October 22, 2003

July 2003 Dreams

7-3-2003

(1) I'm riding on a bus heading south on Telegraph Avenue in Oakland. I look across the aisle – that's Ian McKellen sitting across from me! I look away, not wanting to stare.

More people get on the bus; it's crowded. McKellen moves to make room for someone ... and sits down again, next to me. He's looking at the receipt for something he's purchased – it's from the Other Change of Hobbit bookstore. I decide to start a conversation, but choose not to play the "my girlfirend used to be one of the owners" card. I say, "I should think that you'd be sick unto death of that hobbit stuff by now." He glares at me. "I will never get sick of 'that hobbit stuff'!" he says to me.

The scene shifts. We are now in a crowded restaurant/night club that has a floor show. The entertainment is awful.

It's clear to me that McKellen would like to pick me up.

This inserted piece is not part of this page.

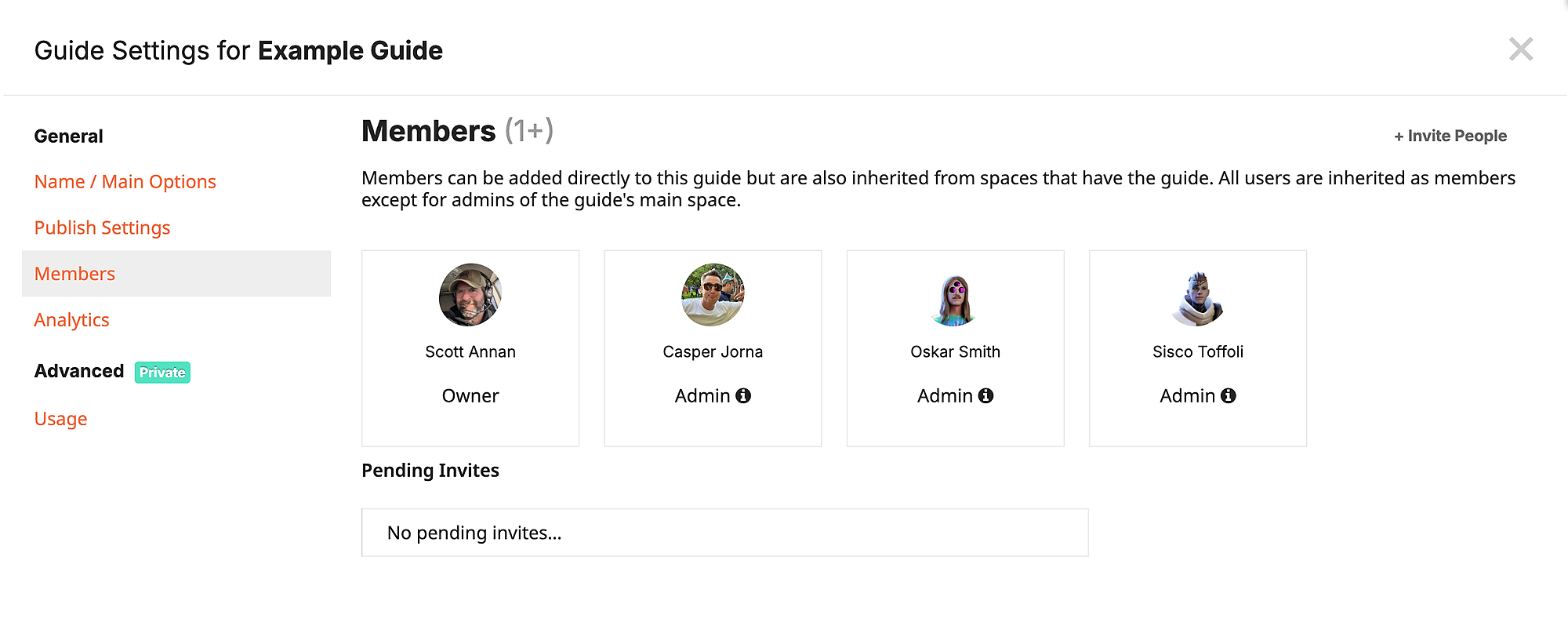Image resolution: width=1568 pixels, height=626 pixels.
Task: Go to Publish Settings section
Action: coord(103,228)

I don't want to go along with it, because I feel that, being thoroughly straight, I would be unable to
perform. But I think there's nothing I can say that won't encourage him.

(2) I'm walking past a home with a yard and no fence. A dog, a brown pit bull, runs up to me and starts barking fiercely. He goes no further than the edge of the yard, though. I observe that the dog seems to be well-trained, and I keep walking.

The dog suddenly lunges past the edge of the lawn, towards me. "Bad dog!" I yell, and hit it with my fists. There's an old stick nearby; I pick it up and start beating the dog with it. "Bad dog!" Whack! "Bad dog!" Whack! "Bad dog!" Whack! ...


7-5-2003:

Last night's dreams included a string of dreams taking place at a major science fiction convention – a worldcon, I thought. I had said something forceful and dramatic in some context – perhaps a fanzine, perhaps my weblog, perhaps on a panel – and was feeling defensive about it, ashamed that I may have hurt people's feelings.

But my remarks had attracted the attention of a group of flashy young turks – cyberpunk-types – and they were flattering me, treating me like one of them, one of the "in" crowd.

There was a bunch of dream hugger-mugger. Some of it developed into finding out that a number of the young-turk women writers were attracted to me. Lots of flirting, with an undertone of anxiety on my part (I didn't deserve it, my writing – or whatever – was troublesome, et cetera). At one point I observed that the flirtaceous kisses with new women were more exciting than kisses from old familiar lovers, but the excitement was somehow illusory.

[I woke up at least halfway, and turned over to see Debbie's sleeping face – which seemed younger and smoother to me than it usually does. I felt strongly that the lasting love I have for her was a better deal than the fun flirts I had been dreaming about. Back to sleep and moreof the same dreams....]

Here are Ellen Kushner and Delia Sherman. Ellen tells me in this helpful, just-between-friends way that she really likes my long beard, but it would look lots better if I had it trimmed.